[Saved data entries]
_ _ _ _ _ _ _
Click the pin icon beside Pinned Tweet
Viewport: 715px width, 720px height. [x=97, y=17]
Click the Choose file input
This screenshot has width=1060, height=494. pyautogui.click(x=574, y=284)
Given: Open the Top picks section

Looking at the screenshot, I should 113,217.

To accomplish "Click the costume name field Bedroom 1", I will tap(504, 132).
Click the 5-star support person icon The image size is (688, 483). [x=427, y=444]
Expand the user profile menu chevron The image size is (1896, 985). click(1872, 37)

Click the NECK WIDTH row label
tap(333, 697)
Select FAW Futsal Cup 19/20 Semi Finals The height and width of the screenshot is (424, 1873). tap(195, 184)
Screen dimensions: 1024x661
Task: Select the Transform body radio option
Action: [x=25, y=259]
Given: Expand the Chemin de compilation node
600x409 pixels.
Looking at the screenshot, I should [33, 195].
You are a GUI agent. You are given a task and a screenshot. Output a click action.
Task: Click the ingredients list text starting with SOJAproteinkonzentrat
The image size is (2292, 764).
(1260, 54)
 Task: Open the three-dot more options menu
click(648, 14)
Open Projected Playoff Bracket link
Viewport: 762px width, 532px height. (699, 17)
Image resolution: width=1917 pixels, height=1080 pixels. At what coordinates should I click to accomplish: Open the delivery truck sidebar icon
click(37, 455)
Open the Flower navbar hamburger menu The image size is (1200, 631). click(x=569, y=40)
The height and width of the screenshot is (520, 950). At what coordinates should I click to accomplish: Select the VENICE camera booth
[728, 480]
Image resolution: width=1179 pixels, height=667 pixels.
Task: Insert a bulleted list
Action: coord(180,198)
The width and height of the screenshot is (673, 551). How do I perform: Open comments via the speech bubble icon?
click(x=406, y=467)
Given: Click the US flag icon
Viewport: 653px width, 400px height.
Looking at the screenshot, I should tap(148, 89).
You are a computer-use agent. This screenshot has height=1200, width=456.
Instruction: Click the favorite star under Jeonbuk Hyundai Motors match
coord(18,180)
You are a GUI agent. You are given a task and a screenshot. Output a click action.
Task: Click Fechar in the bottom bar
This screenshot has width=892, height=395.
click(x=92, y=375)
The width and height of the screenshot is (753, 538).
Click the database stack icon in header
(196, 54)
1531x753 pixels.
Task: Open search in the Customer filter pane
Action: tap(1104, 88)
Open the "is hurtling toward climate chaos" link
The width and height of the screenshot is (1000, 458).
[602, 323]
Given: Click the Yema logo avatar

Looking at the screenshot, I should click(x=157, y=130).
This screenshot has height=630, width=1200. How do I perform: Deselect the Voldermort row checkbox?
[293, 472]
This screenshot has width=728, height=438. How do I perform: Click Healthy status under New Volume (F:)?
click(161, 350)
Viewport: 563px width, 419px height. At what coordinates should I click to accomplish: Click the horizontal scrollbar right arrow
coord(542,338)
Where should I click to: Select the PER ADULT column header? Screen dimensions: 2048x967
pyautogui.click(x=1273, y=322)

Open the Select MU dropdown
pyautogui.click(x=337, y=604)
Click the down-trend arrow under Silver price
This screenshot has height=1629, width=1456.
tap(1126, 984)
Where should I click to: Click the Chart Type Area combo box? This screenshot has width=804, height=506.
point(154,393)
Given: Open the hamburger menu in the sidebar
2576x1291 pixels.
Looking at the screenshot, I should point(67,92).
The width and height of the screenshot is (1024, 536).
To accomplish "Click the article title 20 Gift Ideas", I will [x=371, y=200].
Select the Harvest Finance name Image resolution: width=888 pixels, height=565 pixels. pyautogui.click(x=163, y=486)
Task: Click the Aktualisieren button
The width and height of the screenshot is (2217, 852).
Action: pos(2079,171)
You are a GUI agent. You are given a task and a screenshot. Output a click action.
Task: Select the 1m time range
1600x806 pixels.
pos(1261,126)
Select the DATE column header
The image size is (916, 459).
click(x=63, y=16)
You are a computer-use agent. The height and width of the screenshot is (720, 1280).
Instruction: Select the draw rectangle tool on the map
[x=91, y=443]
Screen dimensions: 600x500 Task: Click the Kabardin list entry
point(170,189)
_ _ _ _ _ _ _
■ **Your objective**
Find every line in the records that has the word "name". Copy those lines.

■ **Problem solution**
To accomplish "Click the costume name field Bedroom 1", I will tap(504, 132).
Select the Harvest Finance name Image resolution: width=888 pixels, height=565 pixels. pyautogui.click(x=163, y=486)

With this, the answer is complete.